Simple fact - James Earp was the older brother of both Virgil, Wyatt and Morgan  Earp who worked in a saloon in Tombstone on the day of the tragic shoot-out but was not personally involved in that or the vendetta that Wyatt pursued after the younger brother, Morgan, was murdered while playing billiards in March of 1882. James passed away of natural causes in 1926 and is buried at Mountain View Cemetery.

A quiet moment
Alvira Packingham Sullivan Earp (Allie) is also interred at the same cemetery close to where James lays in rest - she is the long time common-law wife of Virgil Earp who moved to Colton, California in early 1882 (after Morgan's murder) to recuperate from his nearly fatal own assassination attempt back in December of 1881 in Tombstone. He recovered but never regained the full use of his left arm for the remainder of his life.

Paying respects
Hmmm - who pulled off the attempted murder of Virgil and the successful murder of Morgan? It's pretty well known the Clanton's (especially Ike) were behind the bloodshed but no one was held responsible and the crimes went 'unsolved'. CSI wasn't around just yet.

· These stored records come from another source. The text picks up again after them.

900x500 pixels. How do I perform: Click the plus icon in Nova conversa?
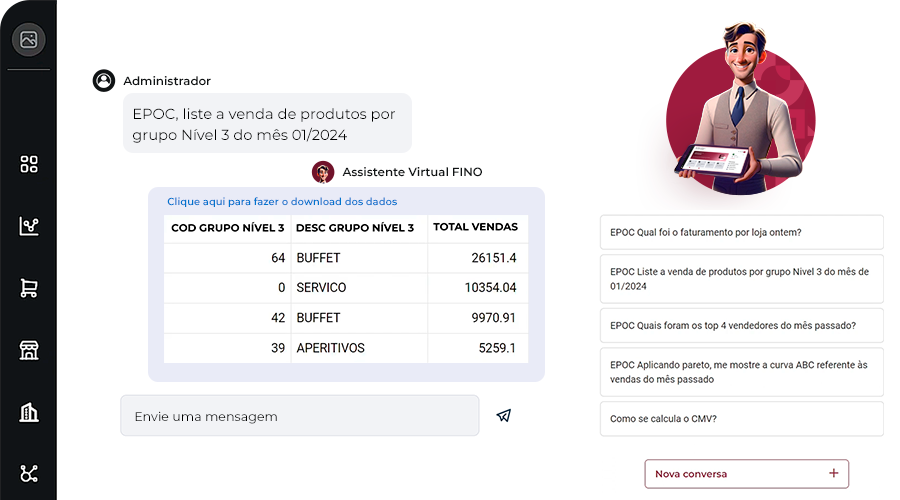[833, 473]
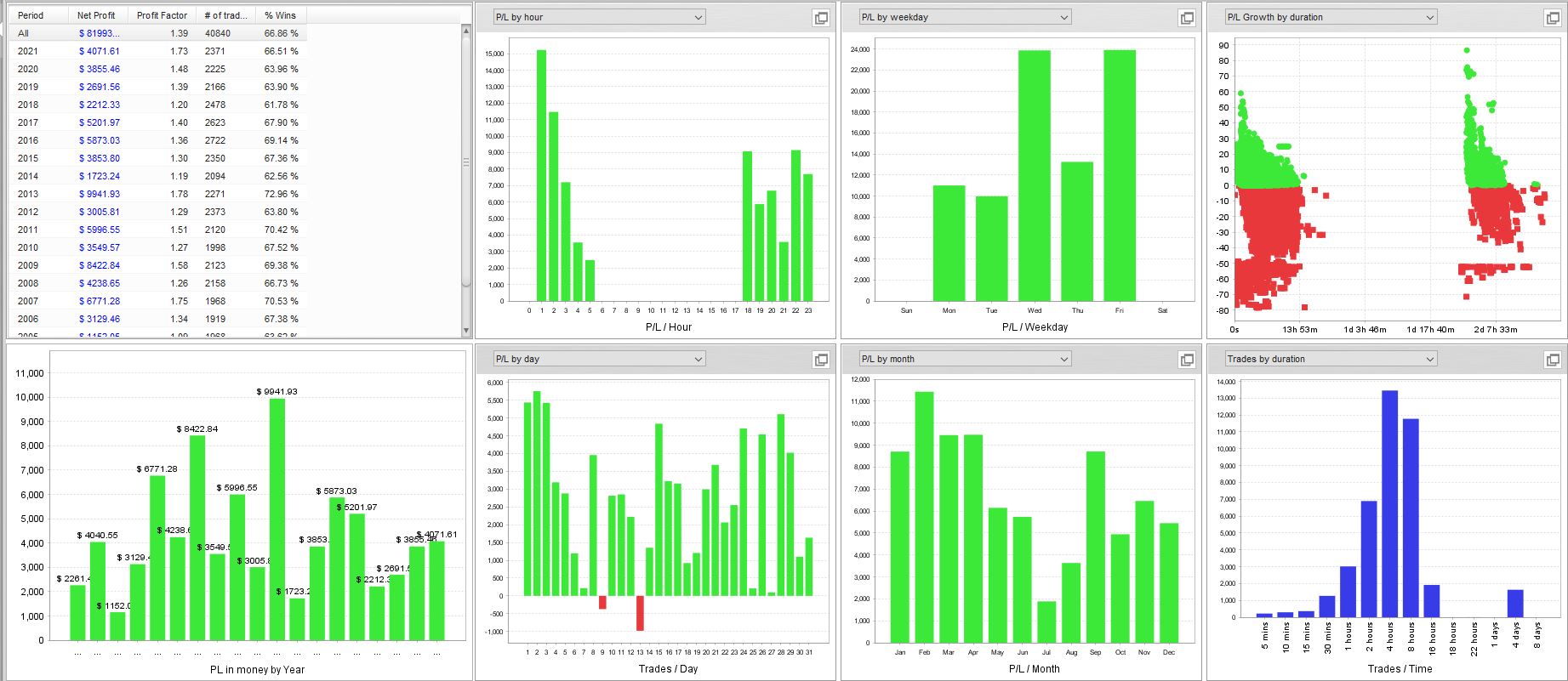Pop out the P/L by hour chart
This screenshot has height=681, width=1568.
click(x=821, y=18)
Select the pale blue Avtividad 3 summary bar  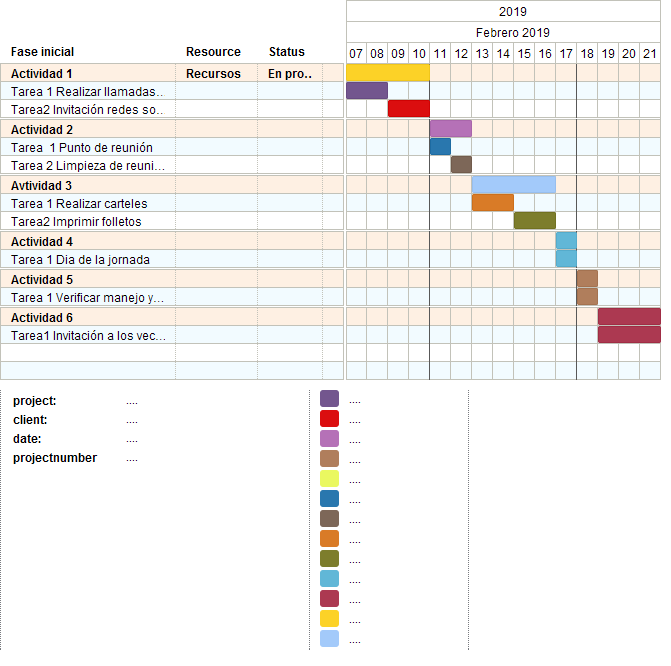pyautogui.click(x=513, y=185)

So the Legends paid their respects to the Earp family members but still stayed with the crowd as Nick Cataldo spoke about various important people from the past who were residing within the gated cemetery. The list is long so only two will be mentioned here but if the reader is interested in the rest please refer to the cemetery or the articles well written by Mr. Cataldo in the newspaper.

Randy Rhoads: gone but not forgotten
Consider carefully your mode of travel
Sunny Sue Johnson was an actress who appeared in both Flashdance and National Lampoon's Animal House just to name a coupe of her credits. One of the saddest mausoleums was erected by the family of Randy Rhoads who died in a plane crash in 1982 at the age of 26. He was the lead guitarist for  Ozzy Osbourne after leaving Quiet Riot in 1980. He was on the way to eclipse Jimmy Hendrix as the best guitarist known (according to the records kept at that time) but since he died at a young age as did Hendrix those competition results will only be known by the angels. Rhoads, according to Osbourne at the time was going to give up the rock and roll life and finish his Master's Degree in Classical Music to become a full time music teacher. He believed the life led by most rock and rollers (he didn't drink much, do drugs or smoke) was not to his liking with his Christian upbringing. An errant joy ride in an ill gotten airplane by the band's bus driver ended his and many of his faithful followers future.

What one can learn visiting a graveyard! More than you would expect - go visit, read and mainly enjoy the art of exploring.

It's fascinating what you learn only a few dozen miles from your abode.